Turn each line of the records below into one string in a JSON list, skipping any blank lines.

(Item position entries)
◇ ◇ ◇

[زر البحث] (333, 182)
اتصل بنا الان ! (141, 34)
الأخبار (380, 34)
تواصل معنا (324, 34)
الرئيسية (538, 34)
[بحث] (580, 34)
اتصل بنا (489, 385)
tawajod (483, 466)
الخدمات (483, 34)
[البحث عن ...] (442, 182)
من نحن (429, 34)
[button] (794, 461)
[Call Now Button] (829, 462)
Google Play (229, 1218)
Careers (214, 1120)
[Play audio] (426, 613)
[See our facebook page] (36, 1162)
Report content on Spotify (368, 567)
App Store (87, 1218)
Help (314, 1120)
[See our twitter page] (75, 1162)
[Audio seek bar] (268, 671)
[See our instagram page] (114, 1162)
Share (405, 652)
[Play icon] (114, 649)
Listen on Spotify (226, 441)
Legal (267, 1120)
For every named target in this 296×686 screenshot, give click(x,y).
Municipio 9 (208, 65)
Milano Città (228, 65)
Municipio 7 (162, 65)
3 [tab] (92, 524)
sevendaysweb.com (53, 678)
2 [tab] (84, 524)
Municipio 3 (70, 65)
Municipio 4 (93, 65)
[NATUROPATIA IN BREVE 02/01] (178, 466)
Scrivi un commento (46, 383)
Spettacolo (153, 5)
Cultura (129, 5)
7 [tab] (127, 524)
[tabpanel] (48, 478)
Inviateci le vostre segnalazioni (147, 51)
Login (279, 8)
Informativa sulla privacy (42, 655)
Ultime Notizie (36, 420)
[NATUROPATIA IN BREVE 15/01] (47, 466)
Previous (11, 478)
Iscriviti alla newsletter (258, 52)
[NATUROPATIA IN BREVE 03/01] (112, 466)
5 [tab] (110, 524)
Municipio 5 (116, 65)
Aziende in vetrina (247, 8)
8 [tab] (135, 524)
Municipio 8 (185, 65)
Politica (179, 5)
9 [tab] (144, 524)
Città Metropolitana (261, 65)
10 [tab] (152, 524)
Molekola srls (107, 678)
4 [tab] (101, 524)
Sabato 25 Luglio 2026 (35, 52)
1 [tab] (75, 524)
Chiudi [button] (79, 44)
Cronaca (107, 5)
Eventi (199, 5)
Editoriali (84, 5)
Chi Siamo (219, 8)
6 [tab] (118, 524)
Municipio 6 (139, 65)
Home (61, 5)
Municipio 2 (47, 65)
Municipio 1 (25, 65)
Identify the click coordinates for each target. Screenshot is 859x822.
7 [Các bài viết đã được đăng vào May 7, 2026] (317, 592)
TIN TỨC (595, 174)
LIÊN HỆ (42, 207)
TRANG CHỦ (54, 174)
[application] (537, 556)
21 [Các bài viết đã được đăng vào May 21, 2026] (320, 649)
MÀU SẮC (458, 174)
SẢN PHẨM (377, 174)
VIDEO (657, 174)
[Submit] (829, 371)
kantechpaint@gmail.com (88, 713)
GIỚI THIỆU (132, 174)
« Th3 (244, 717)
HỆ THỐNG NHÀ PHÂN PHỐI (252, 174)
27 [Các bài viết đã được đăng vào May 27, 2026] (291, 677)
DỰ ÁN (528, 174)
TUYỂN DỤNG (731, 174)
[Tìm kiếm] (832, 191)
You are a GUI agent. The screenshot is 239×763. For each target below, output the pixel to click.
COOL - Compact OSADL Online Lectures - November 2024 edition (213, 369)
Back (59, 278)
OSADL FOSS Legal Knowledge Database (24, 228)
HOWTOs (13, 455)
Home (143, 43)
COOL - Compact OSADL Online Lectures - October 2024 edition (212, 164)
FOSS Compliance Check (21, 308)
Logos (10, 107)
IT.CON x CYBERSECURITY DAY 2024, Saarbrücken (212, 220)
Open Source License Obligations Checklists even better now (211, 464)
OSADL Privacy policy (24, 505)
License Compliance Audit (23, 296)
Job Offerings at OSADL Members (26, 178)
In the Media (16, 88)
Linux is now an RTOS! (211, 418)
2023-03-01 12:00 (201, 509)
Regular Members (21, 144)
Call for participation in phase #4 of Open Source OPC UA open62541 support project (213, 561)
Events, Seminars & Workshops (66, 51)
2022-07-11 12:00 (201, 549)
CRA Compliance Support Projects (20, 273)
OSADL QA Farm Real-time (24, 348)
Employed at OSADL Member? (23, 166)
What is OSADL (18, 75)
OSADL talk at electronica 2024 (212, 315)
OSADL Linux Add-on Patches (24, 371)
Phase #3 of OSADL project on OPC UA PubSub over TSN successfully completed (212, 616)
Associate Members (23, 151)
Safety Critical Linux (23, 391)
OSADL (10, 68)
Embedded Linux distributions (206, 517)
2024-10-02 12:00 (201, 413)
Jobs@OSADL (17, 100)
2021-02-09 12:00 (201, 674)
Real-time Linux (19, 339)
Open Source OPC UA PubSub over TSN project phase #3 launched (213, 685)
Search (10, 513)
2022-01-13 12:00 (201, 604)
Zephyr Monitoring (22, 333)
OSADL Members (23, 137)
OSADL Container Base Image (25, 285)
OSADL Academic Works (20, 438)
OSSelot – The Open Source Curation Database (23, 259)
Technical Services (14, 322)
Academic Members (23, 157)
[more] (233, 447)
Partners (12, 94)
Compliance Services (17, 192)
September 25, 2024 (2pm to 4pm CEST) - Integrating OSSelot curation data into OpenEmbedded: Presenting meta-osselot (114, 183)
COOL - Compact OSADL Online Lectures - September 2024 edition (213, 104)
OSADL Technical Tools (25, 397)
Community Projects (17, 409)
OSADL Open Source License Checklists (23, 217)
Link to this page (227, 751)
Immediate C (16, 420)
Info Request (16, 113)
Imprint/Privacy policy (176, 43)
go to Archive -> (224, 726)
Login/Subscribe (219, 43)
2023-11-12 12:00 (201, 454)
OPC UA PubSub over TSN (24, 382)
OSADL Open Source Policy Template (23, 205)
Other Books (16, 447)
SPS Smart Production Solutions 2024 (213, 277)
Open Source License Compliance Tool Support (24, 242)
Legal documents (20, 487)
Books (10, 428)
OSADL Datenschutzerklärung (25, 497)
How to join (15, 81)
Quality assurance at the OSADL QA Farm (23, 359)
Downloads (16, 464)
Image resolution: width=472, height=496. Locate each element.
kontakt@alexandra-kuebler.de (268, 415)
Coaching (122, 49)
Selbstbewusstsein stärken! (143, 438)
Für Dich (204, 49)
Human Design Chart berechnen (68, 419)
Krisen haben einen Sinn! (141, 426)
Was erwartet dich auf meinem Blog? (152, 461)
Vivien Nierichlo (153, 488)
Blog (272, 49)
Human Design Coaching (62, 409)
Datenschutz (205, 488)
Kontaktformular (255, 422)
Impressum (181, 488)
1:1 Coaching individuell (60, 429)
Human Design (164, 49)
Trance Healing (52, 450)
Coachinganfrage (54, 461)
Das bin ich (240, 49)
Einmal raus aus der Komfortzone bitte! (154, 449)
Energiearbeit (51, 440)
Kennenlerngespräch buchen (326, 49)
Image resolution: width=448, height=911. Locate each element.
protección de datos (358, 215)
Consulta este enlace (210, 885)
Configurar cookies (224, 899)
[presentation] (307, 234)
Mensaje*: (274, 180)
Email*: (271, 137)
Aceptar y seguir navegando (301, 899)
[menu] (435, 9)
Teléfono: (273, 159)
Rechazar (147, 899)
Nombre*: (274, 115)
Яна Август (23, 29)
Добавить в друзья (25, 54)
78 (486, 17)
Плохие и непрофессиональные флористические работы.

◇ ◇ ◇

▶ The solution
[
  "[زر البحث] (333, 182)",
  "اتصل بنا الان ! (141, 34)",
  "الأخبار (380, 34)",
  "تواصل معنا (324, 34)",
  "الرئيسية (538, 34)",
  "[بحث] (580, 34)",
  "اتصل بنا (489, 385)",
  "tawajod (483, 466)",
  "الخدمات (483, 34)",
  "[البحث عن ...] (442, 182)",
  "من نحن (429, 34)",
  "[button] (794, 461)",
  "[Call Now Button] (829, 462)",
  "Google Play (229, 1218)",
  "Careers (214, 1120)",
  "[Play audio] (426, 613)",
  "[See our facebook page] (36, 1162)",
  "Report content on Spotify (368, 567)",
  "App Store (87, 1218)",
  "Help (314, 1120)",
  "[See our twitter page] (75, 1162)",
  "[Audio seek bar] (268, 671)",
  "[See our instagram page] (114, 1162)",
  "Share (405, 652)",
  "[Play icon] (114, 649)",
  "Listen on Spotify (226, 441)",
  "Legal (267, 1120)",
  "For every named target in this 296×686 screenshot, give click(x,y).",
  "Municipio 9 (208, 65)",
  "Milano Città (228, 65)",
  "Municipio 7 (162, 65)",
  "3 [tab] (92, 524)",
  "sevendaysweb.com (53, 678)",
  "2 [tab] (84, 524)",
  "Municipio 3 (70, 65)",
  "Municipio 4 (93, 65)",
  "[NATUROPATIA IN BREVE 02/01] (178, 466)",
  "Scrivi un commento (46, 383)",
  "Spettacolo (153, 5)",
  "Cultura (129, 5)",
  "7 [tab] (127, 524)",
  "[tabpanel] (48, 478)",
  "Inviateci le vostre segnalazioni (147, 51)",
  "Login (279, 8)",
  "Informativa sulla privacy (42, 655)",
  "Ultime Notizie (36, 420)",
  "[NATUROPATIA IN BREVE 15/01] (47, 466)",
  "Previous (11, 478)",
  "Iscriviti alla newsletter (258, 52)",
  "[NATUROPATIA IN BREVE 03/01] (112, 466)",
  "5 [tab] (110, 524)",
  "Municipio 5 (116, 65)",
  "Aziende in vetrina (247, 8)",
  "8 [tab] (135, 524)",
  "Municipio 8 (185, 65)",
  "Politica (179, 5)",
  "9 [tab] (144, 524)",
  "Città Metropolitana (261, 65)",
  "10 [tab] (152, 524)",
  "Molekola srls (107, 678)",
  "4 [tab] (101, 524)",
  "Sabato 25 Luglio 2026 (35, 52)",
  "1 [tab] (75, 524)",
  "Chiudi [button] (79, 44)",
  "Cronaca (107, 5)",
  "Eventi (199, 5)",
  "Editoriali (84, 5)",
  "Chi Siamo (219, 8)",
  "6 [tab] (118, 524)",
  "Municipio 6 (139, 65)",
  "Home (61, 5)",
  "Municipio 2 (47, 65)",
  "Municipio 1 (25, 65)",
  "Identify the click coordinates for each target. Screenshot is 859x822.",
  "7 [Các bài viết đã được đăng vào May 7, 2026] (317, 592)",
  "TIN TỨC (595, 174)",
  "LIÊN HỆ (42, 207)",
  "TRANG CHỦ (54, 174)",
  "[application] (537, 556)",
  "21 [Các bài viết đã được đăng vào May 21, 2026] (320, 649)",
  "MÀU SẮC (458, 174)",
  "SẢN PHẨM (377, 174)",
  "VIDEO (657, 174)",
  "[Submit] (829, 371)",
  "kantechpaint@gmail.com (88, 713)",
  "GIỚI THIỆU (132, 174)",
  "« Th3 (244, 717)",
  "HỆ THỐNG NHÀ PHÂN PHỐI (252, 174)",
  "27 [Các bài viết đã được đăng vào May 27, 2026] (291, 677)",
  "DỰ ÁN (528, 174)",
  "TUYỂN DỤNG (731, 174)",
  "[Tìm kiếm] (832, 191)",
  "You are a GUI agent. The screenshot is 239×763. For each target below, output the pixel to click.",
  "COOL - Compact OSADL Online Lectures - November 2024 edition (213, 369)",
  "Back (59, 278)",
  "OSADL FOSS Legal Knowledge Database (24, 228)",
  "HOWTOs (13, 455)",
  "Home (143, 43)",
  "COOL - Compact OSADL Online Lectures - October 2024 edition (212, 164)",
  "FOSS Compliance Check (21, 308)",
  "Logos (10, 107)",
  "IT.CON x CYBERSECURITY DAY 2024, Saarbrücken (212, 220)",
  "Open Source License Obligations Checklists even better now (211, 464)",
  "OSADL Privacy policy (24, 505)",
  "License Compliance Audit (23, 296)",
  "Job Offerings at OSADL Members (26, 178)",
  "In the Media (16, 88)",
  "Linux is now an RTOS! (211, 418)",
  "2023-03-01 12:00 (201, 509)",
  "Regular Members (21, 144)",
  "Call for participation in phase #4 of Open Source OPC UA open62541 support project (213, 561)",
  "Events, Seminars & Workshops (66, 51)",
  "2022-07-11 12:00 (201, 549)",
  "CRA Compliance Support Projects (20, 273)",
  "OSADL QA Farm Real-time (24, 348)",
  "Employed at OSADL Member? (23, 166)",
  "What is OSADL (18, 75)",
  "OSADL talk at electronica 2024 (212, 315)",
  "OSADL Linux Add-on Patches (24, 371)",
  "Phase #3 of OSADL project on OPC UA PubSub over TSN successfully completed (212, 616)",
  "Associate Members (23, 151)",
  "Safety Critical Linux (23, 391)",
  "OSADL (10, 68)",
  "Embedded Linux distributions (206, 517)",
  "2024-10-02 12:00 (201, 413)",
  "Jobs@OSADL (17, 100)",
  "2021-02-09 12:00 (201, 674)",
  "Real-time Linux (19, 339)",
  "Open Source OPC UA PubSub over TSN project phase #3 launched (213, 685)",
  "Search (10, 513)",
  "2022-01-13 12:00 (201, 604)",
  "Zephyr Monitoring (22, 333)",
  "OSADL Members (23, 137)",
  "OSADL Container Base Image (25, 285)",
  "OSADL Academic Works (20, 438)",
  "OSSelot – The Open Source Curation Database (23, 259)",
  "Technical Services (14, 322)",
  "Academic Members (23, 157)",
  "[more] (233, 447)",
  "Partners (12, 94)",
  "Compliance Services (17, 192)",
  "September 25, 2024 (2pm to 4pm CEST) - Integrating OSSelot curation data into OpenEmbedded: Presenting meta-osselot (114, 183)",
  "COOL - Compact OSADL Online Lectures - September 2024 edition (213, 104)",
  "OSADL Technical Tools (25, 397)",
  "Community Projects (17, 409)",
  "OSADL Open Source License Checklists (23, 217)",
  "Link to this page (227, 751)",
  "Immediate C (16, 420)",
  "Info Request (16, 113)",
  "Imprint/Privacy policy (176, 43)",
  "go to Archive -> (224, 726)",
  "Login/Subscribe (219, 43)",
  "2023-11-12 12:00 (201, 454)",
  "OPC UA PubSub over TSN (24, 382)",
  "OSADL Open Source Policy Template (23, 205)",
  "Other Books (16, 447)",
  "SPS Smart Production Solutions 2024 (213, 277)",
  "Open Source License Compliance Tool Support (24, 242)",
  "Legal documents (20, 487)",
  "Books (10, 428)",
  "OSADL Datenschutzerklärung (25, 497)",
  "How to join (15, 81)",
  "Quality assurance at the OSADL QA Farm (23, 359)",
  "Downloads (16, 464)",
  "Image resolution: width=472, height=496. Locate each element.",
  "kontakt@alexandra-kuebler.de (268, 415)",
  "Coaching (122, 49)",
  "Selbstbewusstsein stärken! (143, 438)",
  "Für Dich (204, 49)",
  "Human Design Chart berechnen (68, 419)",
  "Krisen haben einen Sinn! (141, 426)",
  "Was erwartet dich auf meinem Blog? (152, 461)",
  "Vivien Nierichlo (153, 488)",
  "Blog (272, 49)",
  "Human Design Coaching (62, 409)",
  "Datenschutz (205, 488)",
  "Kontaktformular (255, 422)",
  "Impressum (181, 488)",
  "1:1 Coaching individuell (60, 429)",
  "Human Design (164, 49)",
  "Trance Healing (52, 450)",
  "Coachinganfrage (54, 461)",
  "Das bin ich (240, 49)",
  "Einmal raus aus der Komfortzone bitte! (154, 449)",
  "Energiearbeit (51, 440)",
  "Kennenlerngespräch buchen (326, 49)",
  "Image resolution: width=448, height=911. Locate each element.",
  "protección de datos (358, 215)",
  "Consulta este enlace (210, 885)",
  "Configurar cookies (224, 899)",
  "[presentation] (307, 234)",
  "Mensaje*: (274, 180)",
  "Email*: (271, 137)",
  "Aceptar y seguir navegando (301, 899)",
  "[menu] (435, 9)",
  "Teléfono: (273, 159)",
  "Rechazar (147, 899)",
  "Nombre*: (274, 115)",
  "Яна Август (23, 29)",
  "Добавить в друзья (25, 54)",
  "78 (486, 17)",
  "Плохие и непрофессиональные флористические работы."
]